This paper addresses the output-sensitive complexity for linear multi-objective integer minimum cost flow (MOIMCF) problems and provides insights about the time complexity for enumerating all supported nondominated vectors. The paper shows that there can not exist an output-polynomial time algorithm for the enumeration of all supported nondominated vectors that determine the vectors in an ordered way in the outcome space unless NP = P. Moreover, novel methods for identifying supported nondominated vectors in bi-objective minimum cost flow (BOIMCF) problems are proposed, accompanied by a numerical comparison between decision- and objective-space methods.

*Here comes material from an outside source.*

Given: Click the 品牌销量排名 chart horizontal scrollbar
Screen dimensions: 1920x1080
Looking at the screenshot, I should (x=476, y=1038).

A novel, equivalent and more compact formulation of the minimum cost flow ILP formulation used in the e-constrained-scalarization approach is introduced, demonstrating enhanced efficiency in the numerical tests

翻译：本文研究了线性多目标整数最小费用流（MOIMCF）问题中的输出敏感复杂度，并深入分析了枚举所有支撑非支配向量的时间复杂性。论文证明：除非NP=P，否则不存在一种输出多项式时间算法，能够在结果空间中按序枚举所有决定向量的支撑非支配向量。此外，针对双目标最小费用流（BOIMCF）问题，提出了识别支撑非支配向量的新方法，并附带了决策空间方法与目标空间方法的数值比较。文中还引入了ε约束标量化方法中最小费用流整数线性规划（ILP）公式的一种新颖、等效且更紧凑的表述形式，数值测试表明该方法具有更高的效率。